W3C home > Mailing lists > Public > public-html@w3.org > April 2011

Re: Systematic access to media/plugin metadata

From: Eric Carlson <eric.carlson@apple.com>
Date: Tue, 12 Apr 2011 13:13:54 -0700
Cc: Henri Sivonen <hsivonen@iki.fi>, Silvia Pfeiffer <silviapfeiffer1@gmail.com>, Danny Ayers <danny.ayers@gmail.com>, "public-html@w3.org" <public-html@w3.org>
Message-id: <711EE30C-E390-4FC6-BFE5-C8FFBAE2378D@apple.com>
To: Laura Carlson <laura.lee.carlson@gmail.com>

On Apr 12, 2011, at 12:20 PM, Laura Carlson wrote:

> 
>>> How does the end user obtain the transcripts if there is no script?
>>> 
>> They can't, but as far as I know there is no standard way to mark a text
>> track in an audio or video file as a "transcript"
> 
> Maybe there should be?
> 
  First, meta-data is stored and interpreted differently in different media file formats so this would have to be done for every format.

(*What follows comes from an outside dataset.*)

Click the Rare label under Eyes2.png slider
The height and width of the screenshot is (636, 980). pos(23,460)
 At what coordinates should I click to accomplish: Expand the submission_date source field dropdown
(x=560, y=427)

Therefore I it is out of scope for the HTML WG.

  Secondly, I am not sure this would be especially useful because 

>> so a script with
>> hard-coded knowledge about the contents of such a movie will be required for
>> this anyway.
>> 
>> In any case all of the samples in a media file are typically intermixed,
>> eg. a text track will be broken up into small chunks and spread throughout
>> the file. This means that it isn't usually possible to load only a text
>> track,
> 
> So are you saying that most captions are not  just a text file with
> time stamps? Is that correct?
> 
  Captions are text samples with timing information, but they do not necessarily come out of text files. Some media container formats can contain text samples (we have been calling these "in band" captions in our WG discussions) as well as audio and video data. For example if you have ever looked at a movie or video podcast with closed captions on an iPhone or iPad, those captions come from the video file, not a separate text file, and are being rendered QuickTime.

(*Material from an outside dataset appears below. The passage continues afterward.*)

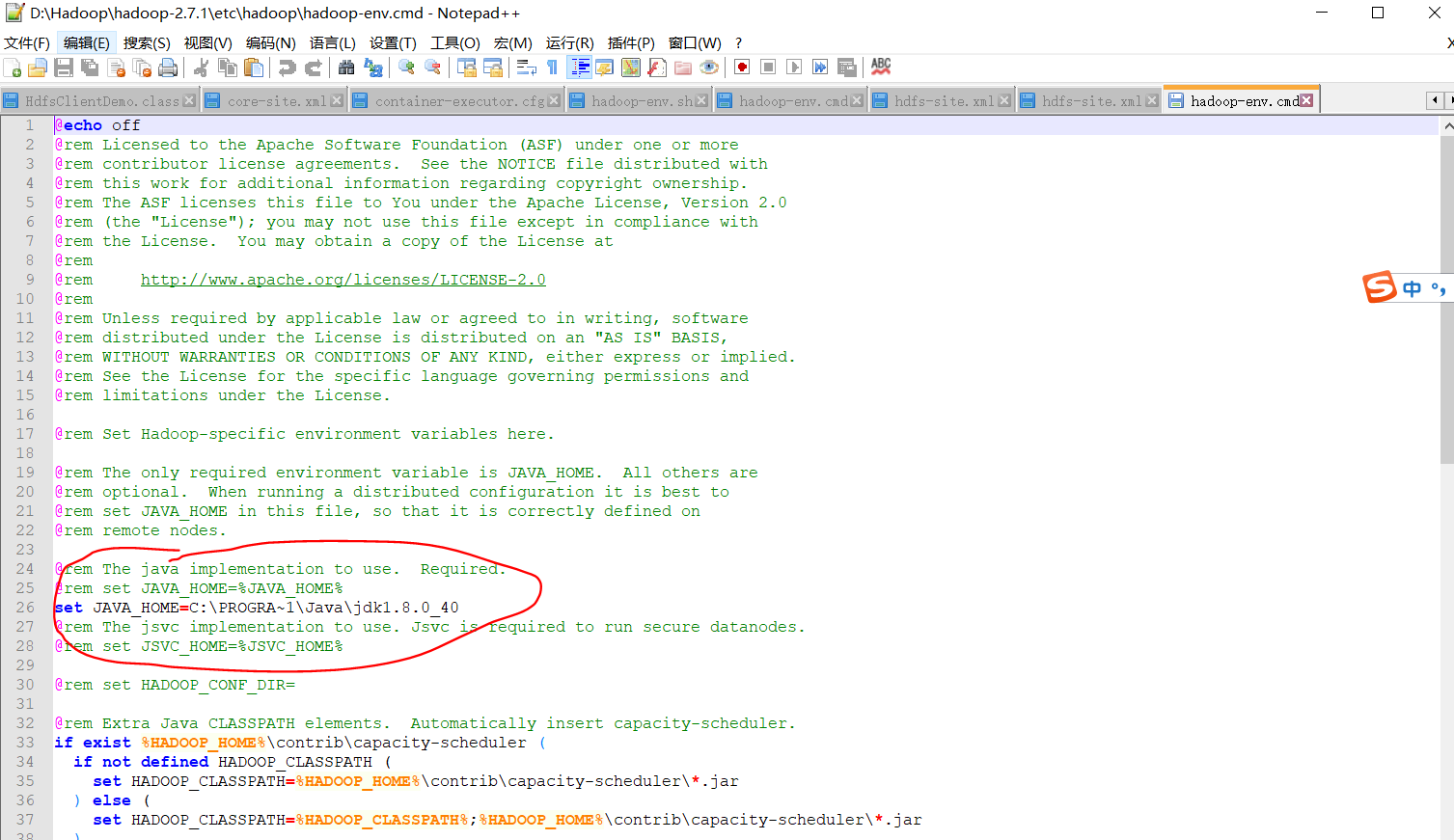Image resolution: width=1454 pixels, height=840 pixels.
Task: Open the 搜索(S) menu
Action: coord(146,42)
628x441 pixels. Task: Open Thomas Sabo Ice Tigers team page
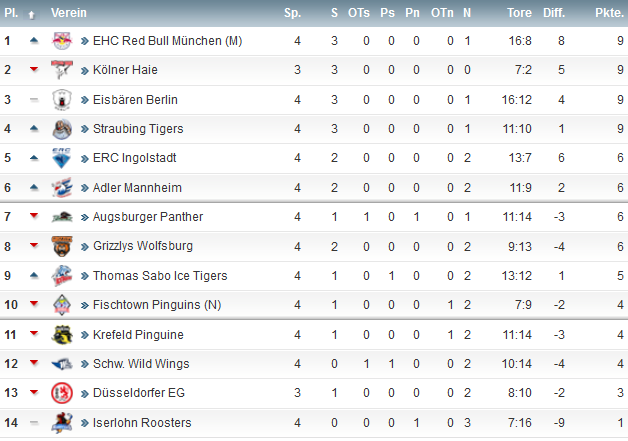point(160,276)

  I assumed that you were talking about "in-band" captions because your original email talked about accessing EXIF, IPTC, and XMP metadata from inside of image files.

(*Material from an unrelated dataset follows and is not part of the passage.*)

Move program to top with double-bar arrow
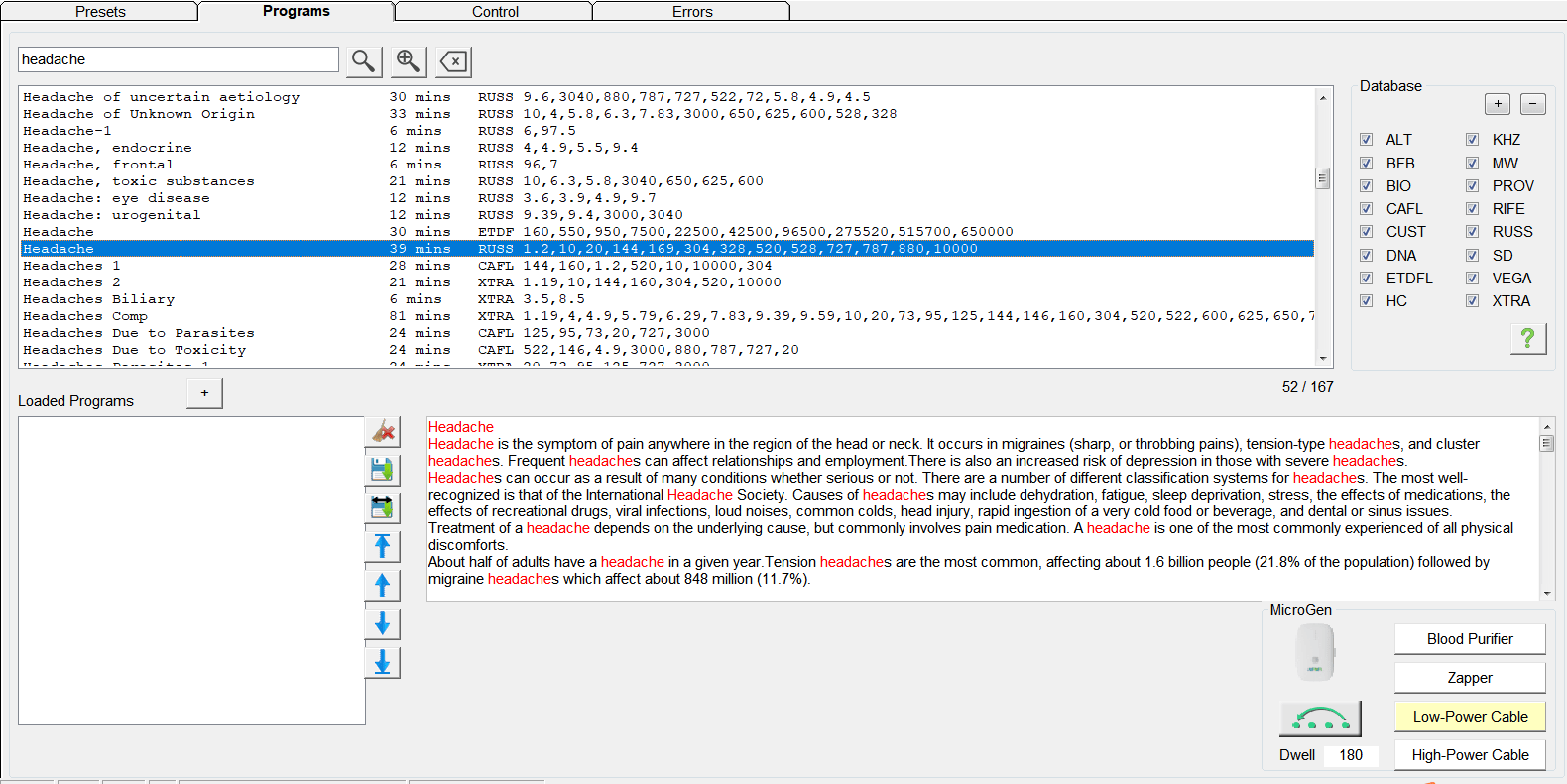Screen dimensions: 1567x784 coord(383,546)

>> and in your example of a user with a slow network connection it will
>> be necessary to download the entire video file even if they only want the
>> transcript.
> 
> Downloading an entire video file would not be an option for a user on
> a slow connection. Just starting a video grinds everything to a halt.
> 
  Right, that is why I mentioned that I didn't think in-band transcripts would be useful for your use case.

> When I asked Silvia for a transcript of her WebVTT explained Video
> [1]. She kindly linked to
> a full transcript of the described video in the form of a WebVTT file
> [2]. That worked. Is there anyway that transcripts like this could be
> extracted and offered to users on slow connections automatically?
> 
  I would imagine that whatever mechanism we agree on for linking to external long descriptions would work for transcripts as well - as long as the descriptions are not in the video file.